((
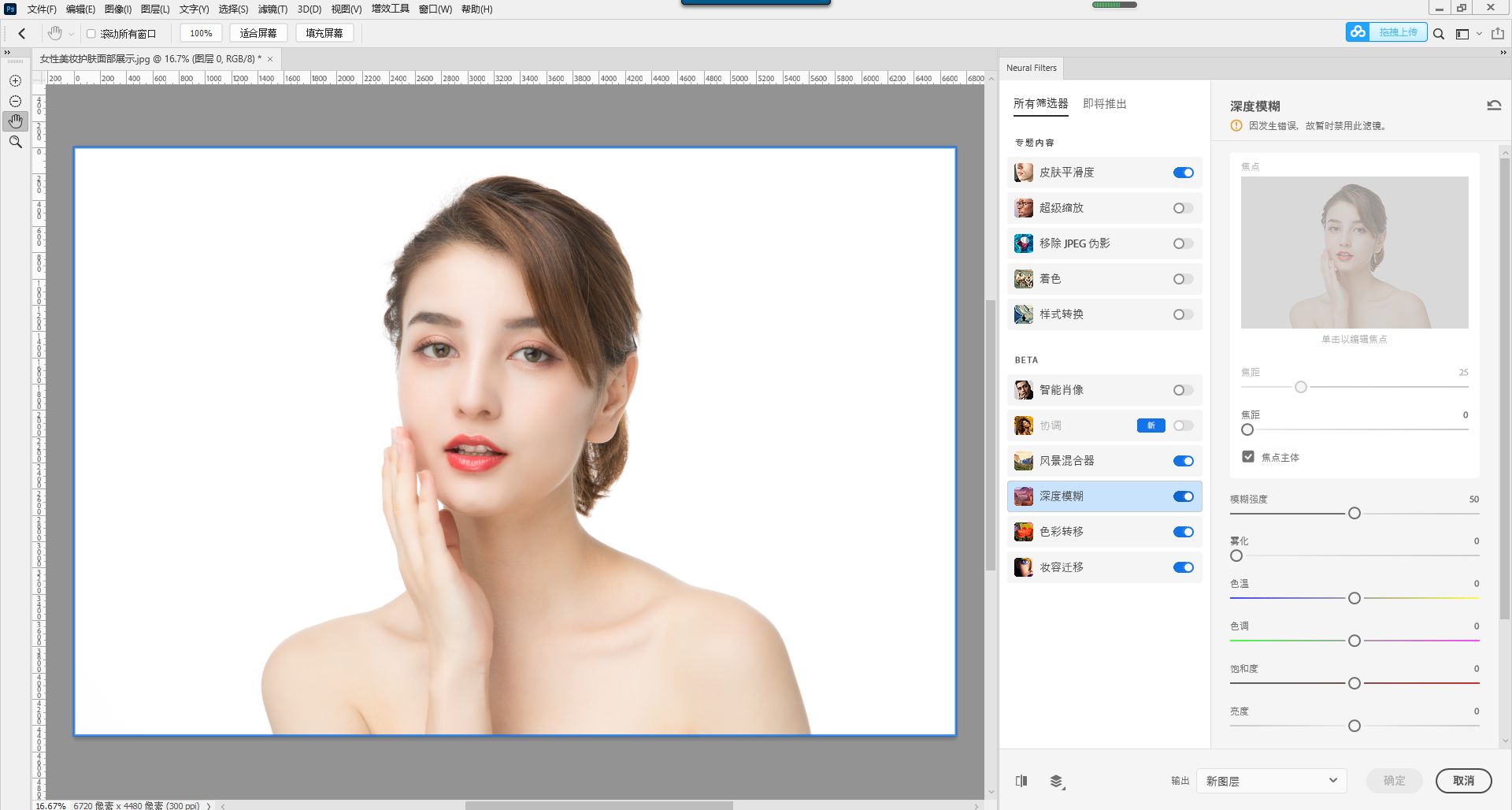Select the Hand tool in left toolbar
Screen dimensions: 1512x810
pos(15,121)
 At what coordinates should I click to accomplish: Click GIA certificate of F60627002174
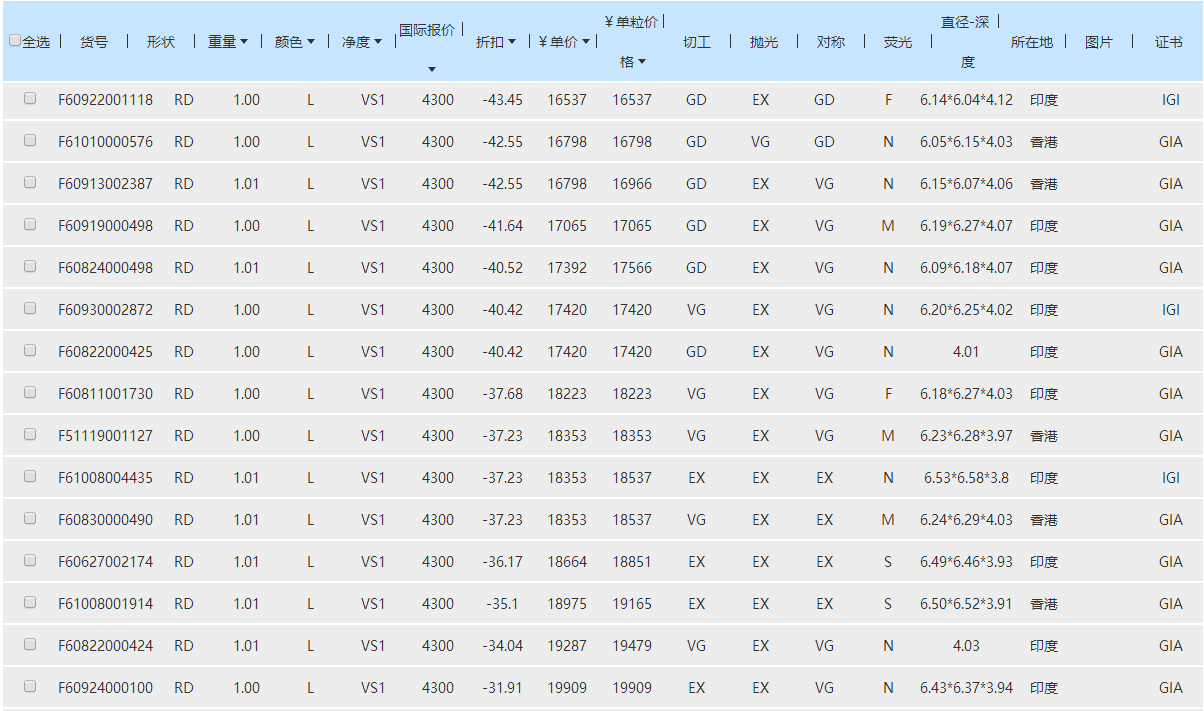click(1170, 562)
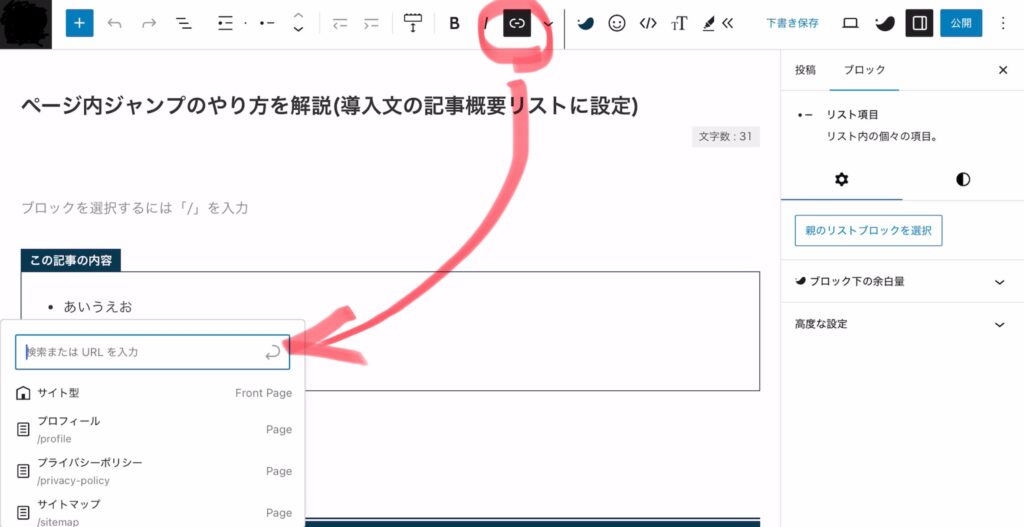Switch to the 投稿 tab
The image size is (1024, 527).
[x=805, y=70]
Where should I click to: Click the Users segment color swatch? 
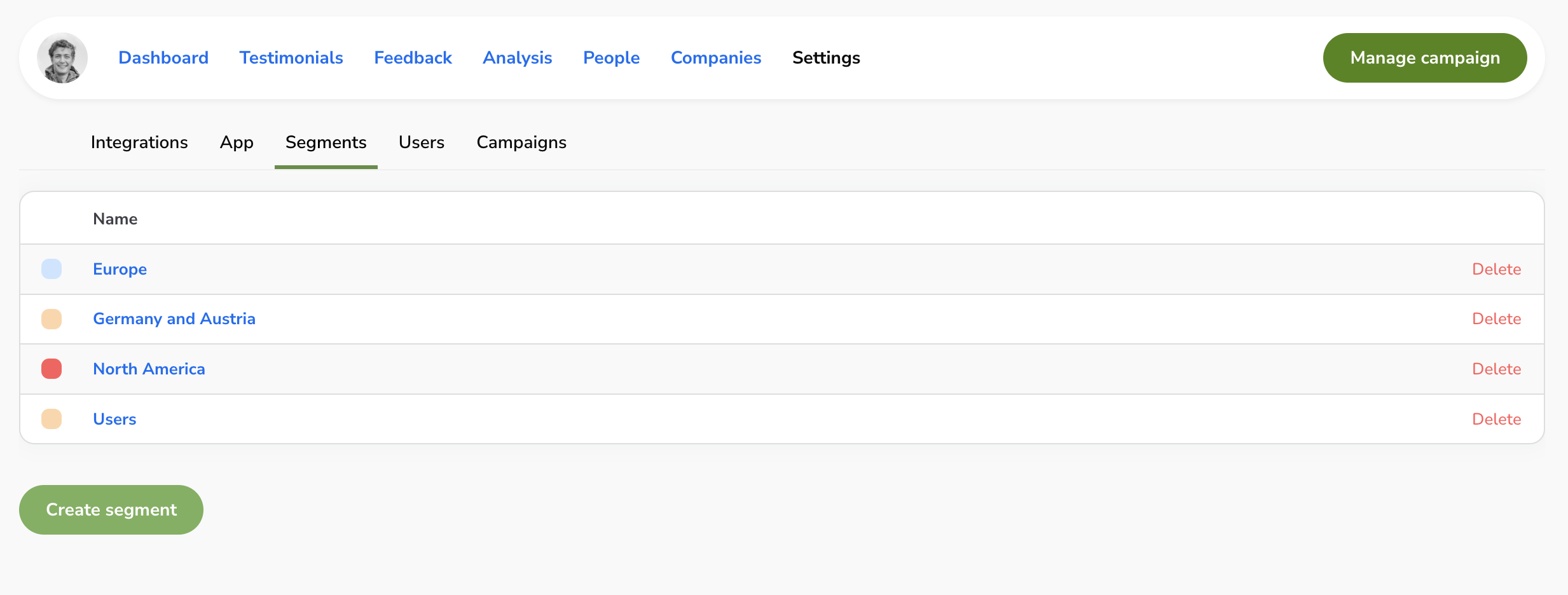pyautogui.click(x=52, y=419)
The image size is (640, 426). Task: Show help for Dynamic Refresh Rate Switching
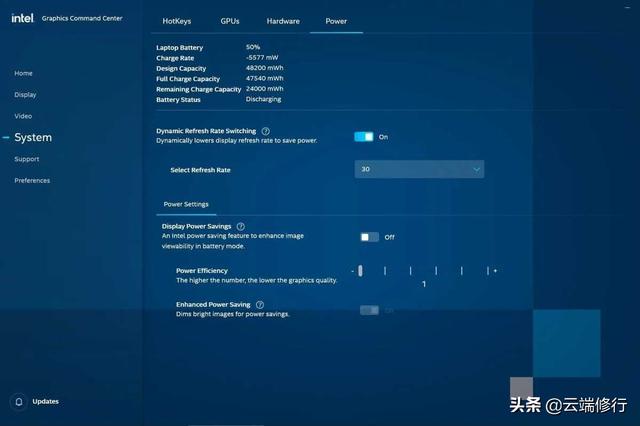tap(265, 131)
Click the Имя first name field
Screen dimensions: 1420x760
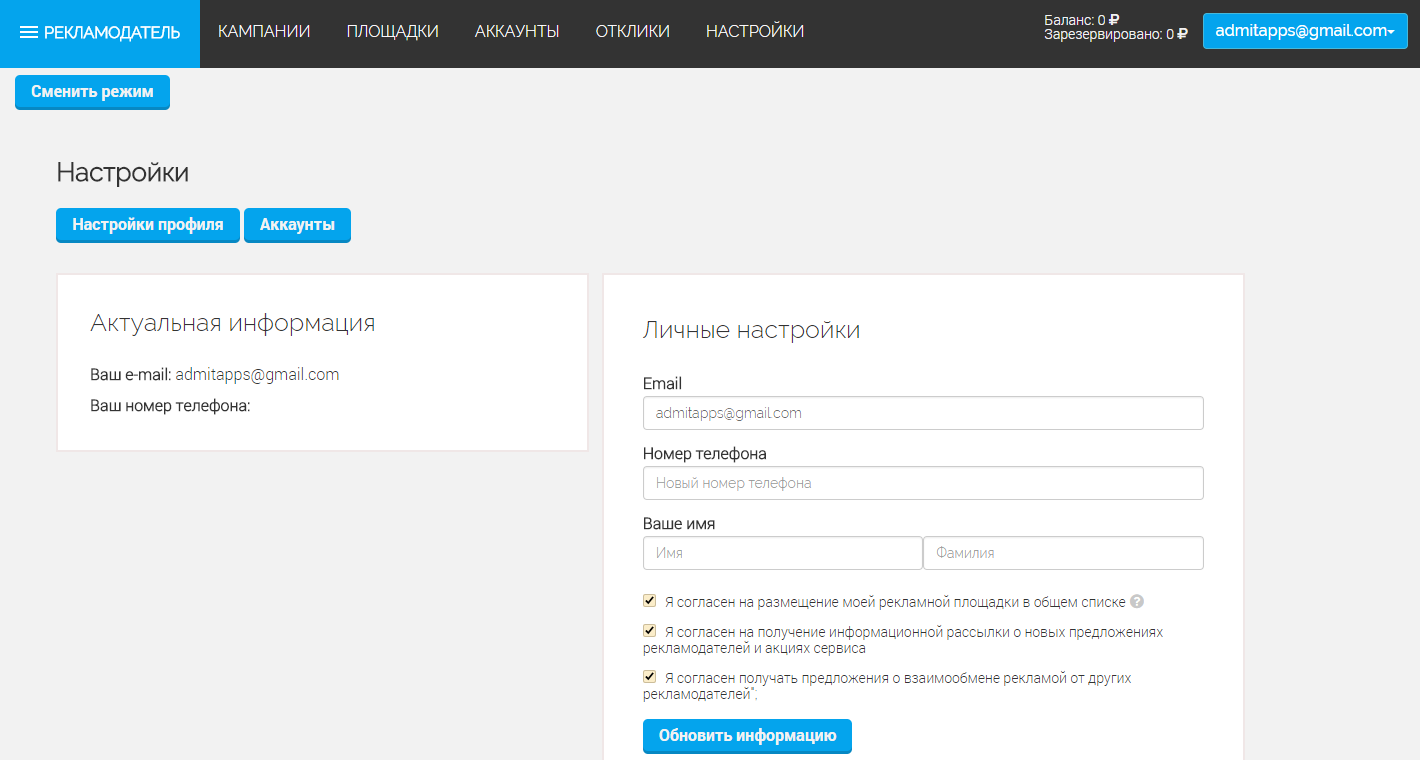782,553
))
Everything from the line with "At what coordinates" through the end of the records is to be repeated exactly. The pictures are not.

 At what coordinates should I click to accomplish: Click GIA certificate of F60627002174
click(1170, 562)
Switch to the 投稿 tab
The image size is (1024, 527).
[x=805, y=70]
Where should I click to: Click the Users segment color swatch? 
pyautogui.click(x=52, y=419)
The image size is (640, 426). Task: Show help for Dynamic Refresh Rate Switching
tap(265, 131)
Click the Имя first name field
Screen dimensions: 1420x760
782,553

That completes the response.